By Thad Mumau
The Final Four is probably the most festive weekend in all of sports. Sure, there’s the Super Bowl with all its glitz and glamour. But for sheer excitement, enthusiasm and theatrics, it’s hard to beat the Saturday and Monday that decide college basketball’s champion.
You’ve got four schools with four pep bands, cheerleader squads, and hordes of fans – all decked out in T-shirts, sweatshirts, jackets, baseball caps and other assorted headgear of their favorite university. Sitting together. Living and dying together with each made jump shot and missed free throw.
It is, as they say, what it’s all about.
Four groups check into hotels and motels in and around whichever city is hosting the Final Four. The euphoria of all four is unbelievable right up until tip-off time on Saturday. By midnight, two of the four have turned into pumpkins. Less than 48 hours later, only one is left standing. Masses head back to wherever home is, mumbling about the errant pass or bad ref’s call that was the “game-changer.”
Over a career that allowed me to watch and write about games for a living, I was fortunate to take in several Final Fours.
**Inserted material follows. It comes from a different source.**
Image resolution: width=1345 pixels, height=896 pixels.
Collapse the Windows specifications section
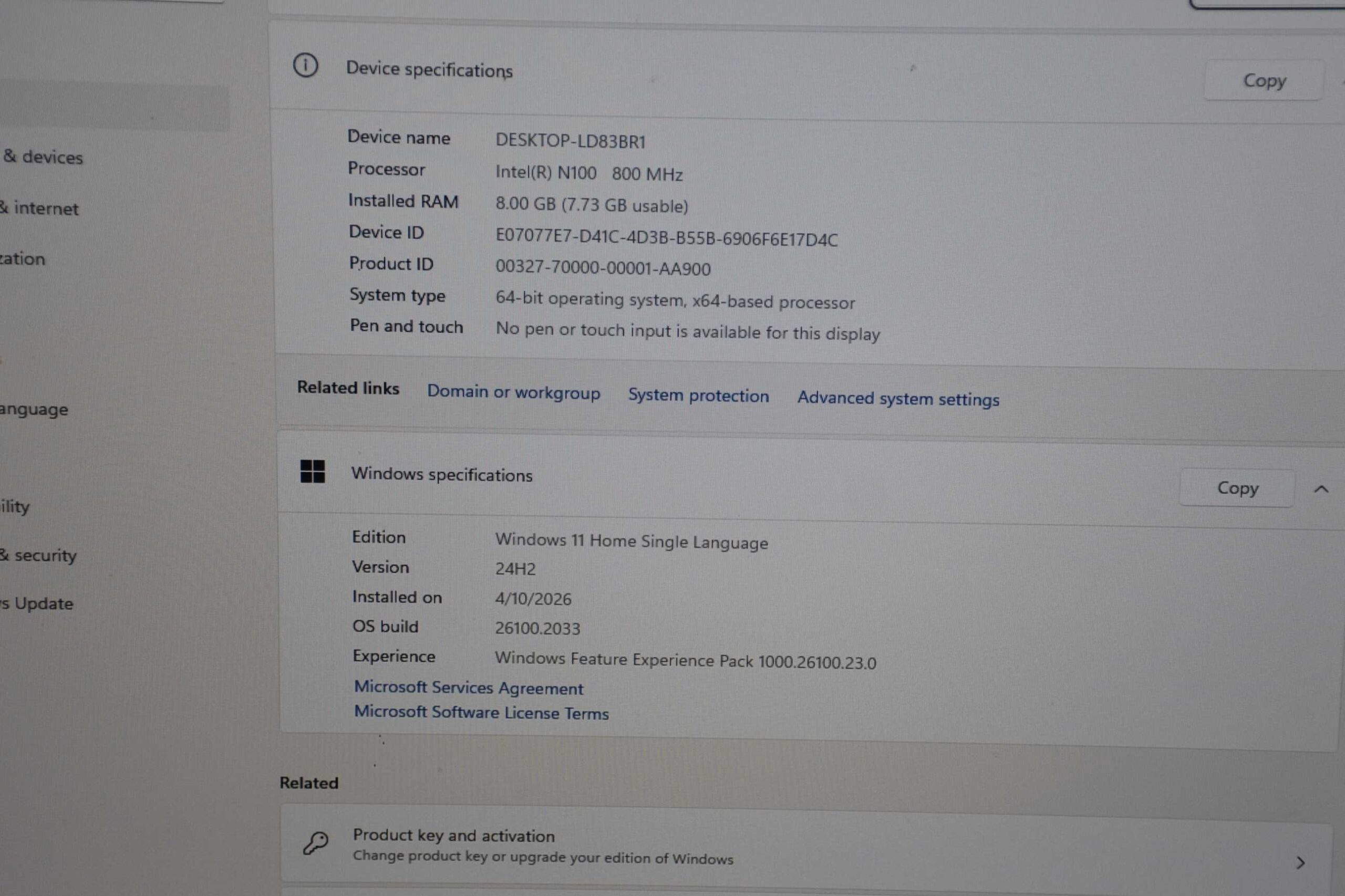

Three are memorable, for very different reasons.
In 1971, I traveled to Los Angeles to see UCLA win its sixth national championship in a row and eighth in nine years. It was the first of back-to-back 30-0 seasons for the Bruins. John Wooden and his players were machines.
It was all so business-like watching them that I thought I might be on Wall Street.
In 1981, I was in Philadelphia. On Saturday, I saw Al Wood throw in 39 points as North Carolina beat Virginia in the semifinals, while Indiana downed LSU. On Monday, I sat in my hotel room in shock after learning of the assassination attempt on President Ronald Reagan.
There was talk of that night’s championship game being canceled, with the Tar Heels and Hoosiers named co-champs. But the games (there was also a third-place contest back then) were played following delays. Indiana defeated UNC.
It was all so numbing that I didn’t even feel like I was at a ballgame.
In 1983, I was in Albuquerque, New Mexico. The Final Four was played in a place called The Pit. Houston was expected to stage a dunking circus with its Phi Slamma Jamma aerial act.
Instead, Jim Valvano, Lorenzo Charles and the rest of the N.C. State Wolfpack grabbed the championship trophy and slipped out the back door before those Houston cats could come down from the clouds.
It was all so miraculous that I couldn’t stop laughing.
Such are the theatrics that take place at the Final Four.